How to calculate $\int_{-1}^1 \frac{dt}{\sqrt{1-t^2}(t-x)}$ for $|x|>1$ by Residue theorem? I could do is just as: $$I(x)=\int_{-\pi/2}^{\pi/2}\frac{d\theta}{\sin\theta-x}\\ =\frac{1}{2}\int_{\pi}^\pi \frac{d\tau}{\sqrt{\frac{1-\cos \tau}{2}}-x}.$$
It is difficult to do now by replacing $z=e^{i\tau}$.

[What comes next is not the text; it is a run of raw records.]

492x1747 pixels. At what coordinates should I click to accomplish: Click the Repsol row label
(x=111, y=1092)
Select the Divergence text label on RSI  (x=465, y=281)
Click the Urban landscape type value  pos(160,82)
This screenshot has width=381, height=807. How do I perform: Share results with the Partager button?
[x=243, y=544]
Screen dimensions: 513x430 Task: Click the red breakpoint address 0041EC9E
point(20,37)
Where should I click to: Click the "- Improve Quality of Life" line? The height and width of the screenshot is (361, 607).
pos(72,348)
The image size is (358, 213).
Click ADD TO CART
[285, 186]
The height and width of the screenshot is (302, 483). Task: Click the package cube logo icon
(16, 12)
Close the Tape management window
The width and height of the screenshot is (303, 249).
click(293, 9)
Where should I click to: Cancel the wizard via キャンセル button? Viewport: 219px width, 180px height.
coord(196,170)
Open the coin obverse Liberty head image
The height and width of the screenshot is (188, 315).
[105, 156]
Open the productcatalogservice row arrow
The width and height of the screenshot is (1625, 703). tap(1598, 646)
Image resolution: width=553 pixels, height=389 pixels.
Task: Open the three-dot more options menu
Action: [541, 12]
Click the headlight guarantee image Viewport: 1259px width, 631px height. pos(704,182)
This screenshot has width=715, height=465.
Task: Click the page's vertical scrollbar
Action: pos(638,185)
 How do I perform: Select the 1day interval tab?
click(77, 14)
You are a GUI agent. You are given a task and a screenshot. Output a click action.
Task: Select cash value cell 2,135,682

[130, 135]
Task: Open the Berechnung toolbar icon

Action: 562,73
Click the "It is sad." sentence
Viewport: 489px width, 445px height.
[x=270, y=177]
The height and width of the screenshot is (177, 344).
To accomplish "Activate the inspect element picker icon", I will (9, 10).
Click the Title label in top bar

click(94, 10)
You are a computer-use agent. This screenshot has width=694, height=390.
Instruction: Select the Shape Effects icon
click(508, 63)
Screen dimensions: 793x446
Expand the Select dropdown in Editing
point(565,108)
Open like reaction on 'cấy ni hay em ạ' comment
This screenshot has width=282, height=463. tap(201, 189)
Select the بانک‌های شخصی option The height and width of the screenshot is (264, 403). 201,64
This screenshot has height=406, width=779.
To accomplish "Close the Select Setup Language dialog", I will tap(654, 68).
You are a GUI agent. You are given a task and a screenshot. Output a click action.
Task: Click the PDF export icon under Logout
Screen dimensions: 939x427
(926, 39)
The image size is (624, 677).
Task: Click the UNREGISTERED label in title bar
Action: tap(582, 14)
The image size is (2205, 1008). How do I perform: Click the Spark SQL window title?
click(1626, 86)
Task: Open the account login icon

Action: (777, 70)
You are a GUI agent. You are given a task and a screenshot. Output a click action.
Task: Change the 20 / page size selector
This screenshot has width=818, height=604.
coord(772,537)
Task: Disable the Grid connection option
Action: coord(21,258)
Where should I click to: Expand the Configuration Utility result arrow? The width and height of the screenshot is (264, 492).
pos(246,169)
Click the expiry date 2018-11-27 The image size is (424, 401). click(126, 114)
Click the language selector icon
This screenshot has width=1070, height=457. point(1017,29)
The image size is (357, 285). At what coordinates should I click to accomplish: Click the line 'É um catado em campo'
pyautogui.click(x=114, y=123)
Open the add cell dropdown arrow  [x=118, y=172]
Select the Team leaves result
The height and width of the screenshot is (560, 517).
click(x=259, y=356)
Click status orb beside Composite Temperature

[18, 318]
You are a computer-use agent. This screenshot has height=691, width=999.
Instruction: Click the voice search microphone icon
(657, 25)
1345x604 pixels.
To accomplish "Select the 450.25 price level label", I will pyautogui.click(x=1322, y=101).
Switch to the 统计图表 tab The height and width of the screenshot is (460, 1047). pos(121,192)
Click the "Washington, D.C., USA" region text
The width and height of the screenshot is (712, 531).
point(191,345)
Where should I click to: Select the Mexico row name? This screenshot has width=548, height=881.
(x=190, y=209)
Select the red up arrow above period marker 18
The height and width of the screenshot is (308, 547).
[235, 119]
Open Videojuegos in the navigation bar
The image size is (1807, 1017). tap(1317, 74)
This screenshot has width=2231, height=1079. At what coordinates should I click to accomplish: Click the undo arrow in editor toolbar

You shouldn't have done that last step - as you have already realised, it doesn't help.
Instead you should notice that $$\int_0^{\pi/2} \frac{d\theta}{\sin\theta-x} =\int_{\pi/2}^\pi \frac{d\theta}{\sin\theta-x}$$ - to prove this either think of the graph of the integrand, or substitute $\theta\gets\pi-\theta$. Doing the same for the integral from $-\pi/2$ to $0$, your integral becomes $$I(x)=\frac{1}{2}\int_{-\pi}^\pi \frac{d\theta}{\sin\theta-x}\ ,$$ and now you will find that the usual complex substitution works fine.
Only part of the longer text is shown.